J’ai tout ce qu’il faut dans ma trousse de
première urgence : gomme, blanco, effaceur d’encre.
Plus
redoutable que le requin, le poisson-clown est responsable chaque année de la
noyade de très nombreux petits nenfants.
Oh, cette voisine si bavarde… ! Quand enfin elle consent à se taire et à m’écouter, elle accueille mes paroles avec un jeu de grimaces, de rictus et de mimiques si expressionniste que j’ai encore l’impression de ne pas réussir à en placer une.
Affligés du syndrome de Diogène, nous stockons
tous nos déchets nucléaires dans l’appart.
Banquette élimée ou tabouret branlant, puisque
nous n’aurons jamais affaire en toute circonstance qu’à la brebis galeuse ou au
canard boiteux.
Ils ne sont pas nombreux, les mécènes disposés à investir dans l’art de la paresse, même pour défendre les meilleurs de la discipline. J’ai beau m’engager à frapper de leur logo les rideaux de ma chambre…
déboucher
dans l’impasse
une bouteille
Faire tache d’huile, on épongera, mais tache d’encre, c’est indélébile !
Je traîne entre les tables de la librairie.
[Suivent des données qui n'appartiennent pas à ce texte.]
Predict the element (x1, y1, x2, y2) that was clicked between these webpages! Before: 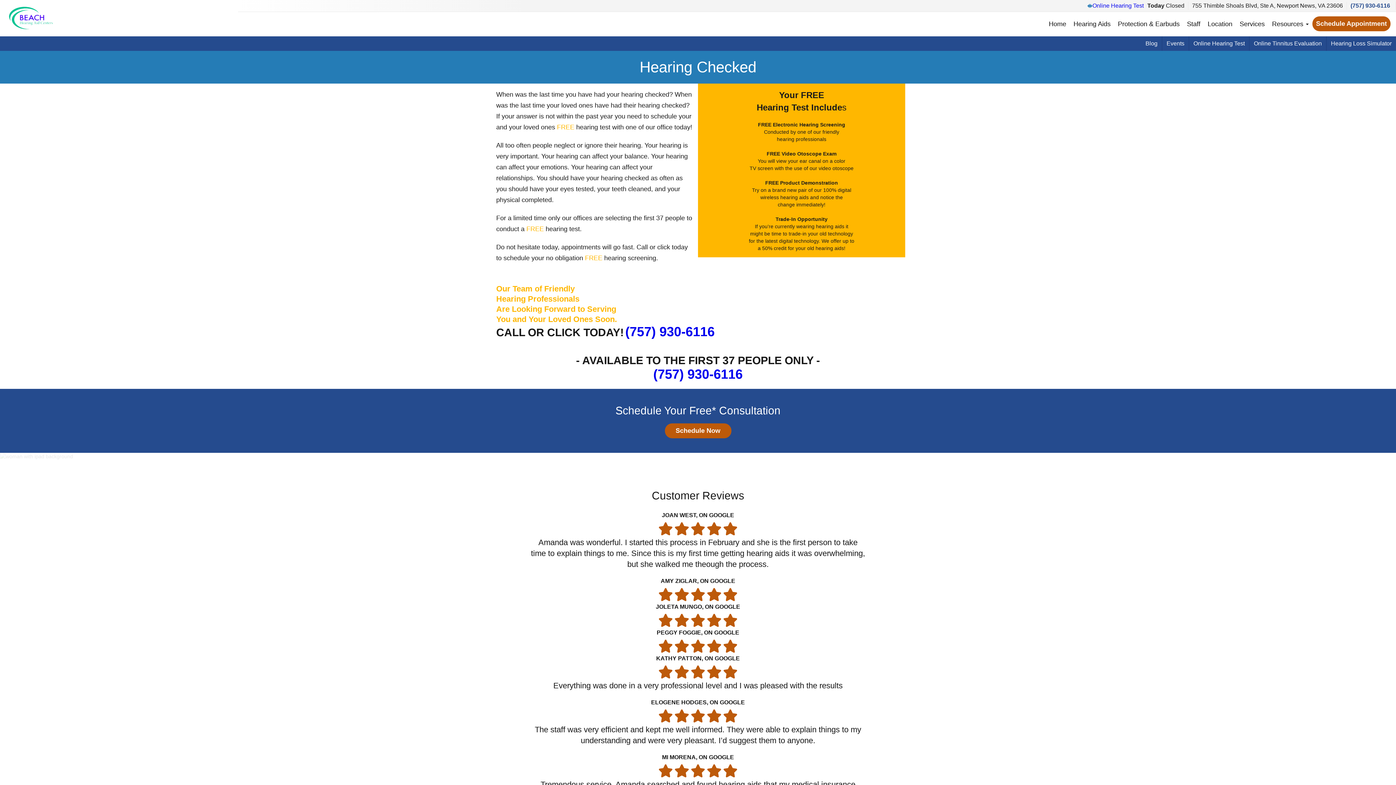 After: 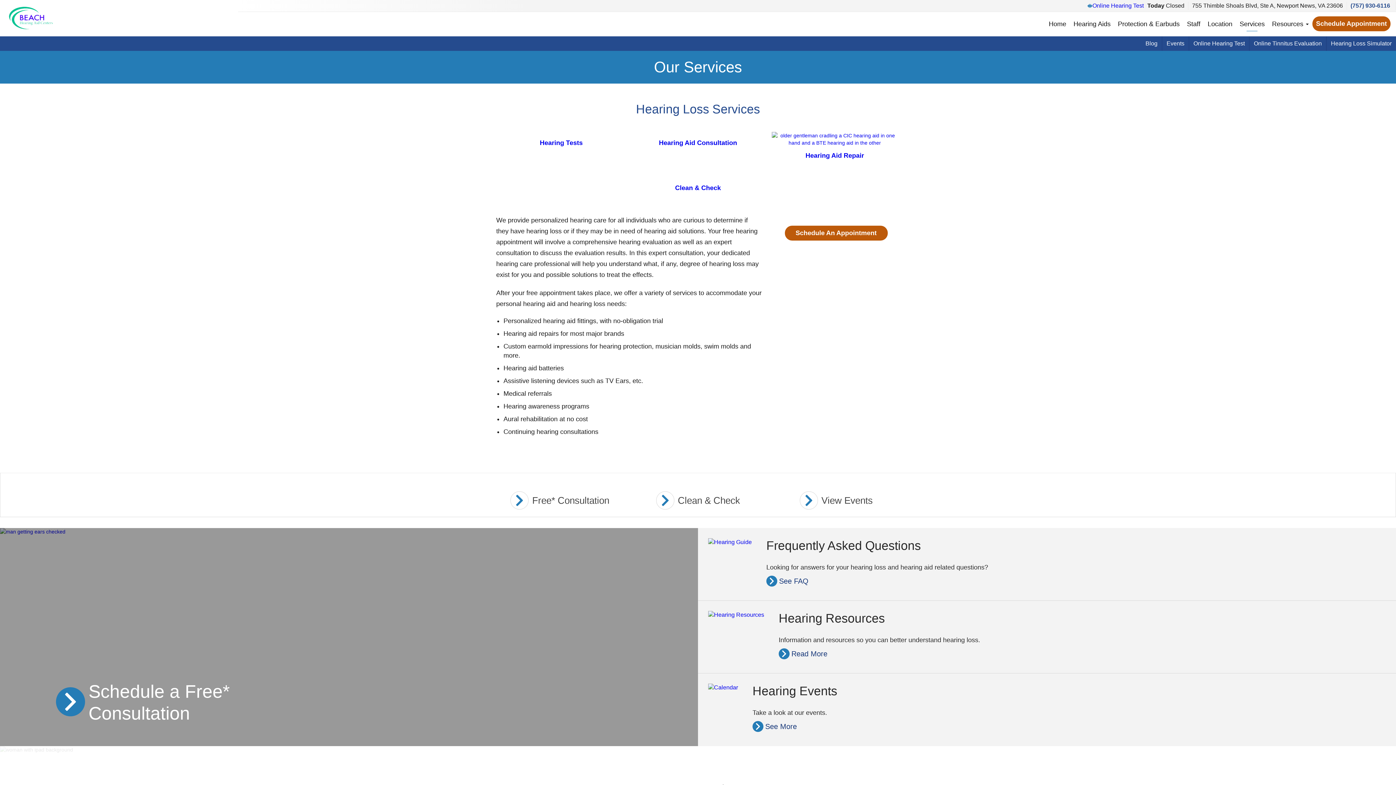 Action: bbox: (1236, 16, 1268, 31) label: Services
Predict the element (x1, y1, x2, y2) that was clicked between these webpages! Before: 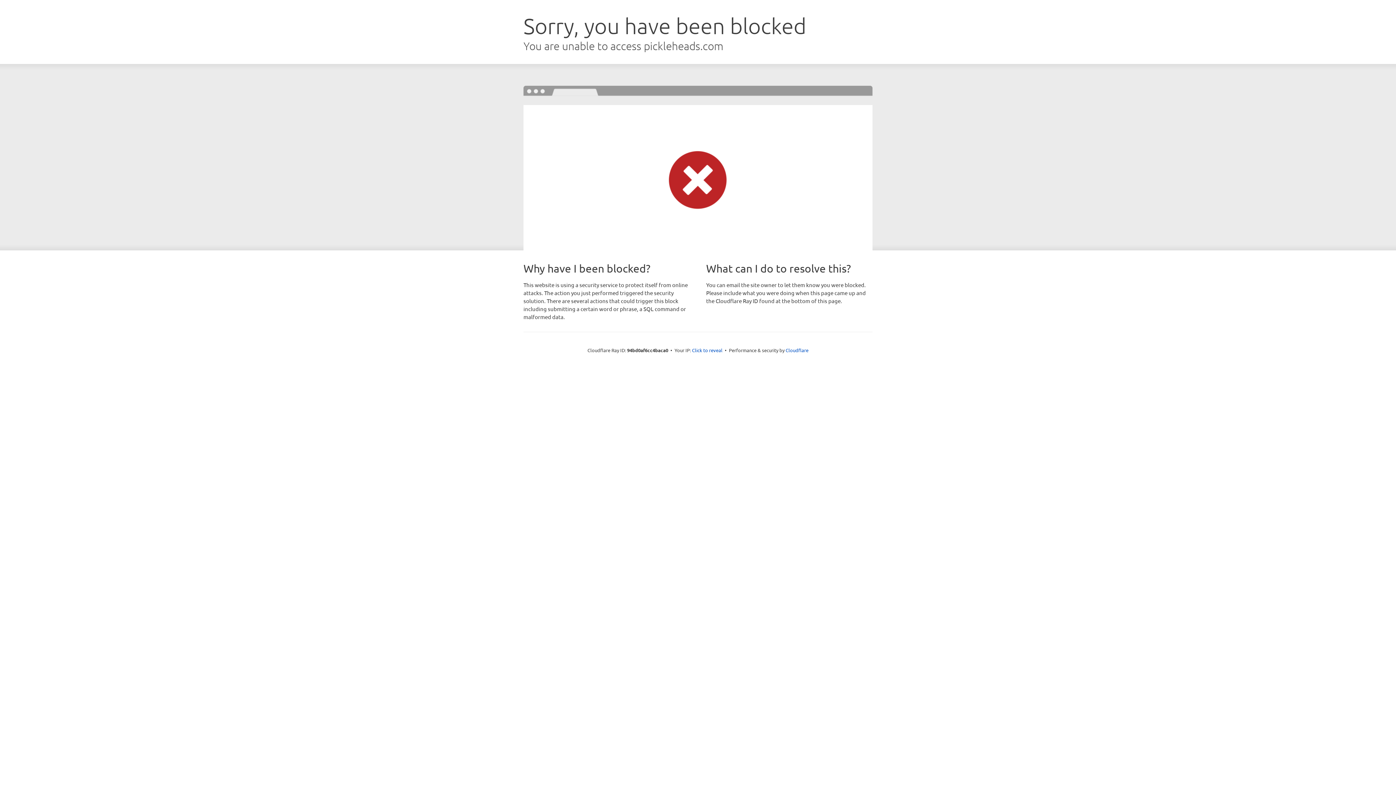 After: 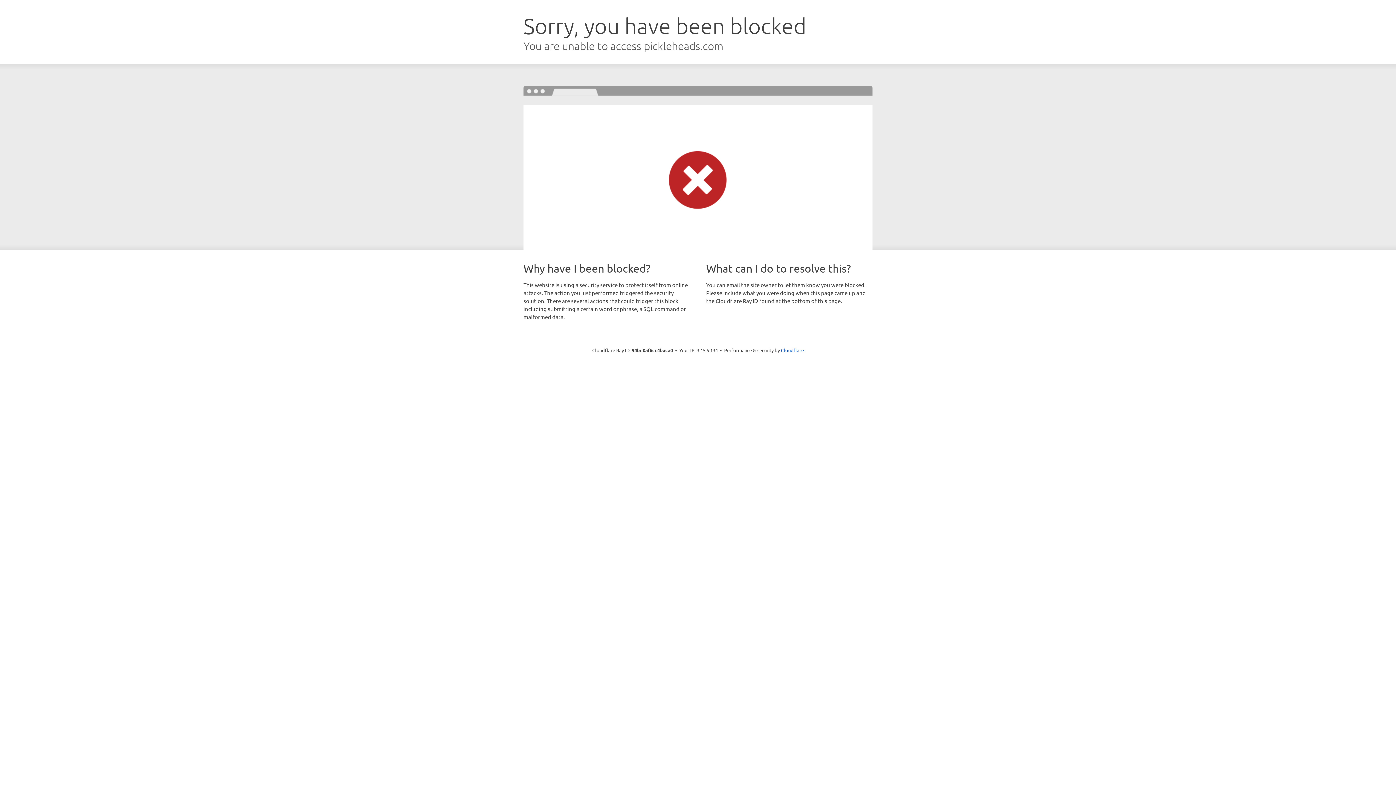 Action: label: Click to reveal bbox: (692, 346, 722, 353)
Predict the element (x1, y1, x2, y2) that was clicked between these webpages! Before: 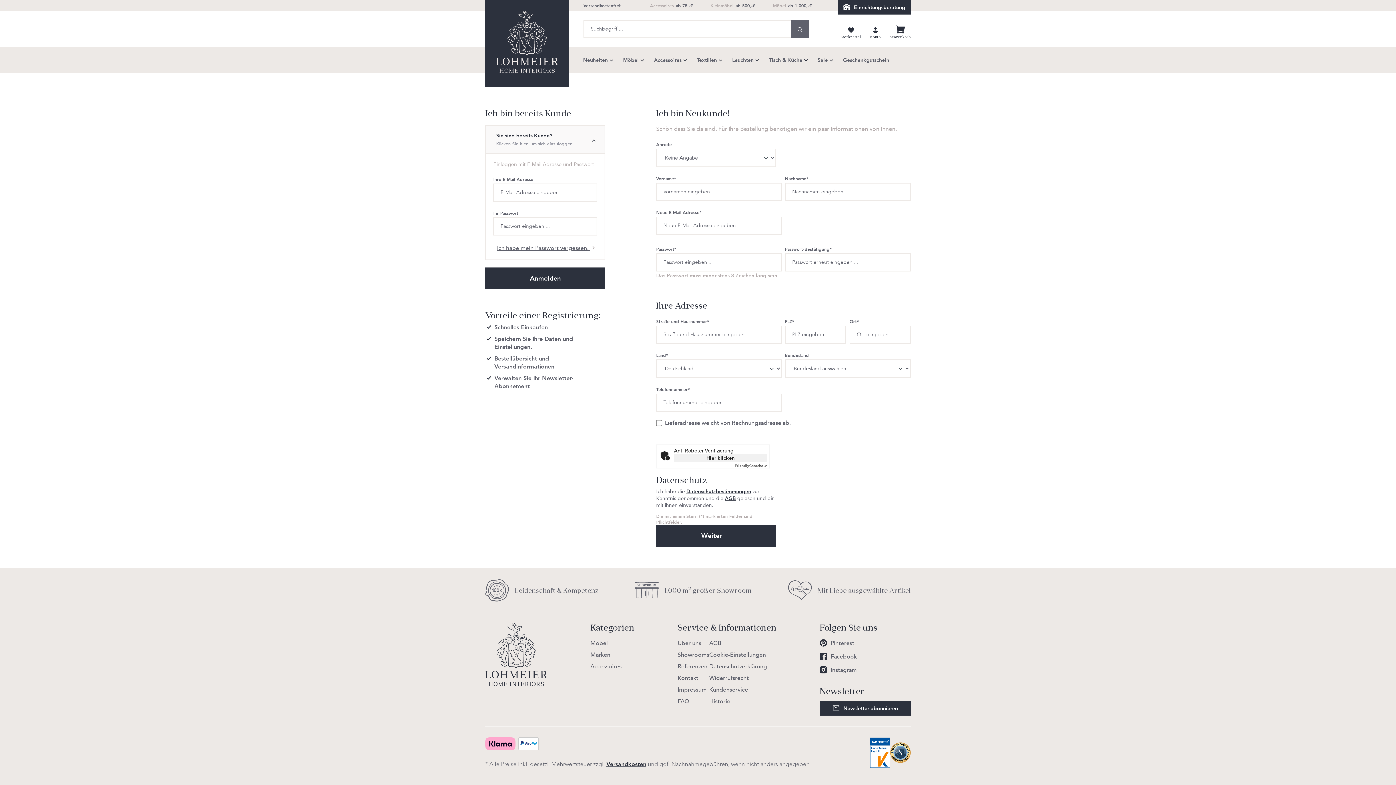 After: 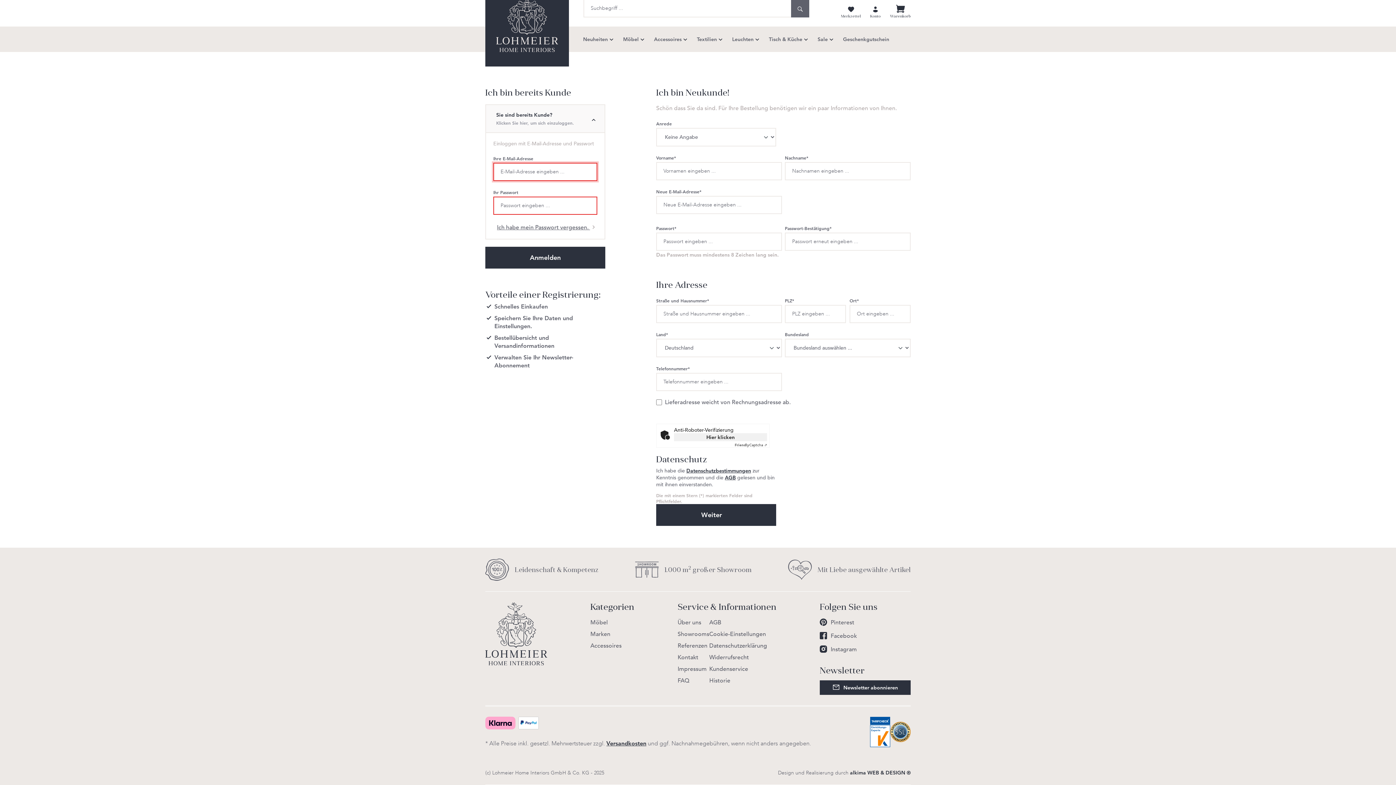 Action: bbox: (485, 267, 605, 289) label: Anmelden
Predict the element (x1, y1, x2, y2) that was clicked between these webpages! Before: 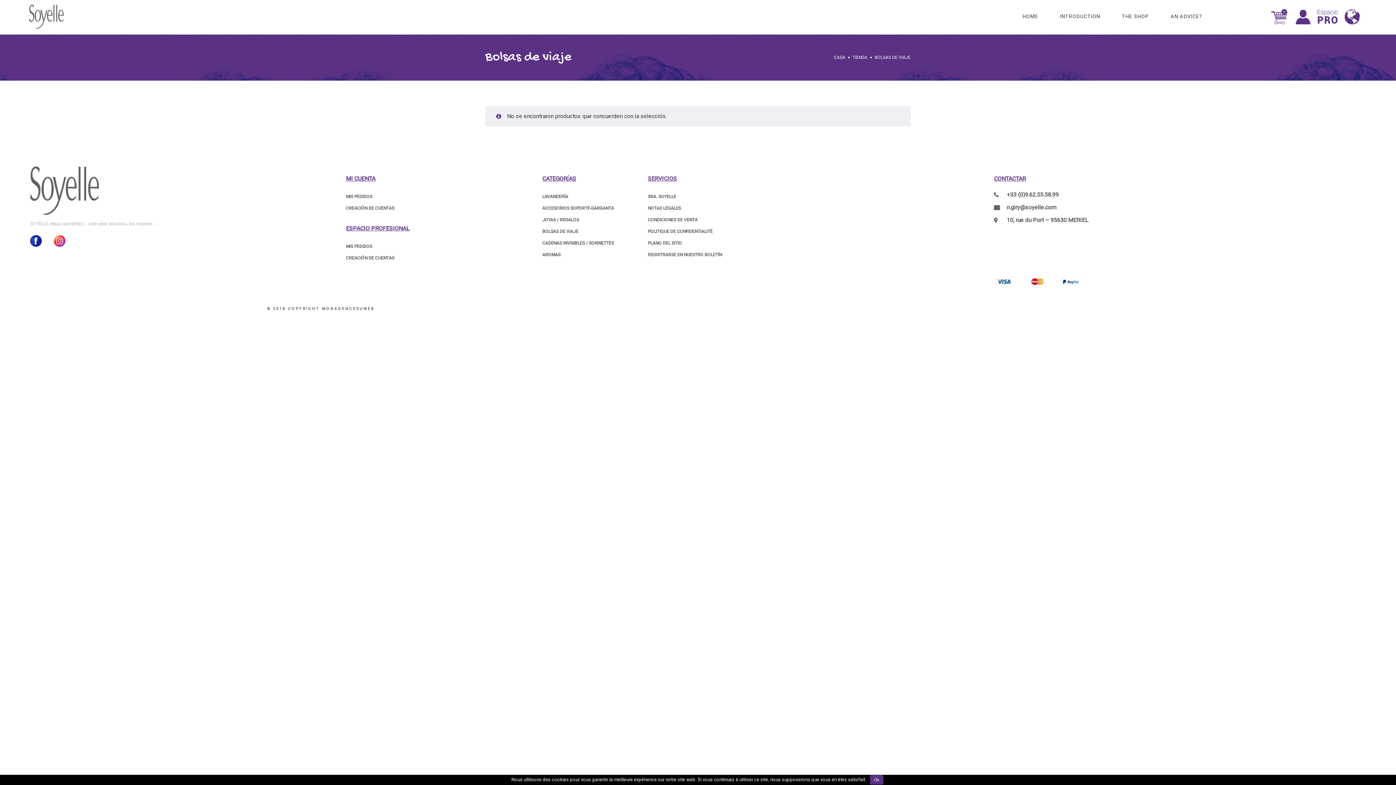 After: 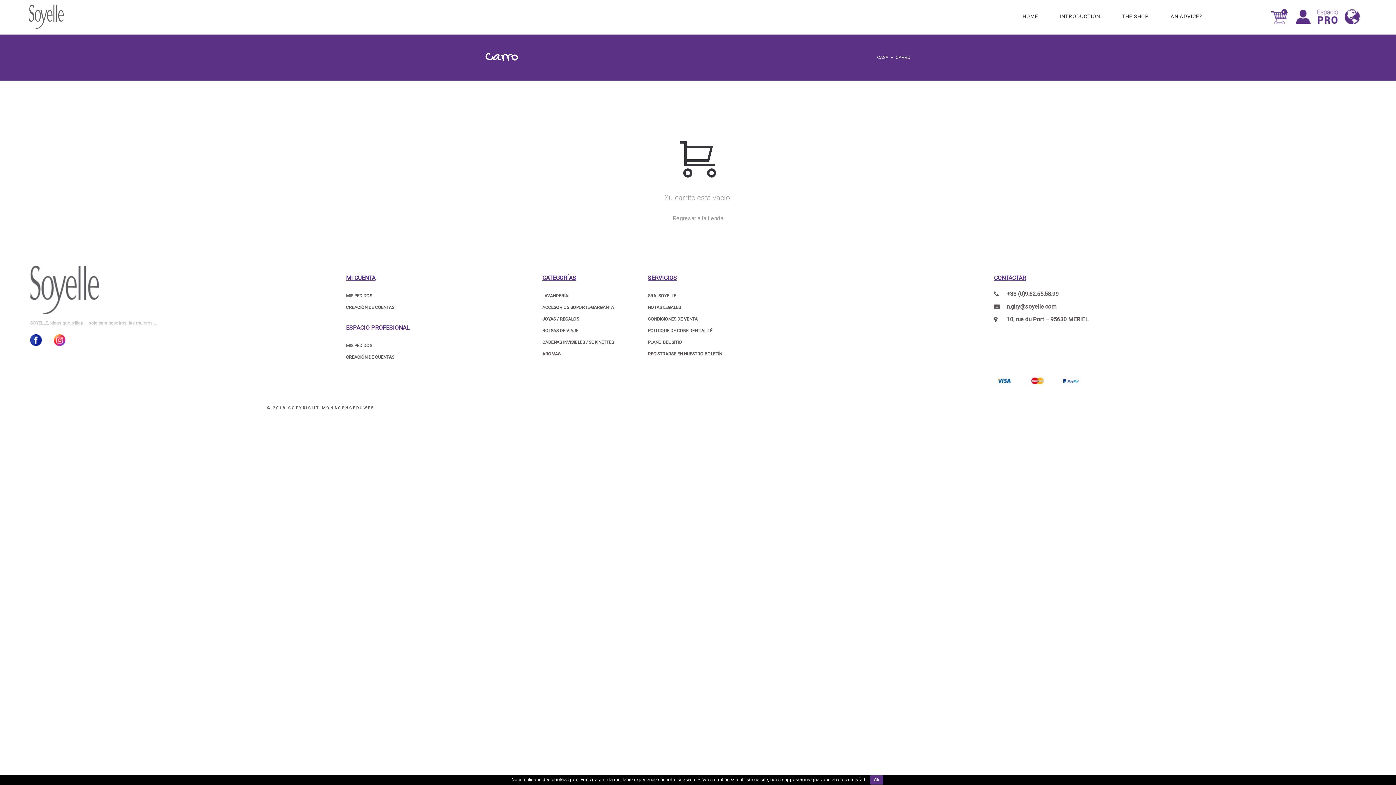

J’attrape un livre au hasard parmi les parutions récentes, puis un autre, j’ouvre, je feuillette. Mais, comme diraient mes filles, souvent si pertinentes, rien ne va. Alors une fois de plus (je connais le chemin), je descends au sous-sol, rayon papeterie, et j’achète un cahier : puisqu’il faut décidément tout faire soi-même.
Il est des tunnels pourtant dont on ne voudrait
pas sortir – au bout de la charmille, je suis le saule pleureur.
Le poisson rouge nage en rond dans le crachat,
tranquille, il a déjà oublié l’offense.
Haïssables cols de chemise aux pointes
boutonnées… On voudrait m’empêcher encore de prendre mon envol !
Mais comment donc, maigrelet, longiligne, quasi invertébré, le
serpent se déhanche-t-il mieux que la houri ?
Une unique pince-à-linge suffit pour tout ton
linge – pince-toi les narines avec et tu n’auras même pas à faire de lessive.